START DATA FOR REVIEW
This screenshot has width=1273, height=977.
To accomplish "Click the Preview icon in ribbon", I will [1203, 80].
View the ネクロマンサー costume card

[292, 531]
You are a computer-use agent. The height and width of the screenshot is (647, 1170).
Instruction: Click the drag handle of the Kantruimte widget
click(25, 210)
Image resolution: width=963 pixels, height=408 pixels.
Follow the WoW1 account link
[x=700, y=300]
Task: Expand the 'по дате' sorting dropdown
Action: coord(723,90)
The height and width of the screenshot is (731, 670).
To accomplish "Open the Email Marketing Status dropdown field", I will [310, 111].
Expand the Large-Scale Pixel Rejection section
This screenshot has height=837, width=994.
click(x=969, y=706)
END DATA FOR REVIEW
(EXERCISE): From the first line to the last, give the data again exactly.

(ANSWER SPACE):
This screenshot has width=1273, height=977.
To accomplish "Click the Preview icon in ribbon", I will [1203, 80].
View the ネクロマンサー costume card

[292, 531]
You are a computer-use agent. The height and width of the screenshot is (647, 1170).
Instruction: Click the drag handle of the Kantruimte widget
click(25, 210)
Image resolution: width=963 pixels, height=408 pixels.
Follow the WoW1 account link
[x=700, y=300]
Task: Expand the 'по дате' sorting dropdown
Action: coord(723,90)
The height and width of the screenshot is (731, 670).
To accomplish "Open the Email Marketing Status dropdown field", I will [310, 111].
Expand the Large-Scale Pixel Rejection section
This screenshot has height=837, width=994.
click(x=969, y=706)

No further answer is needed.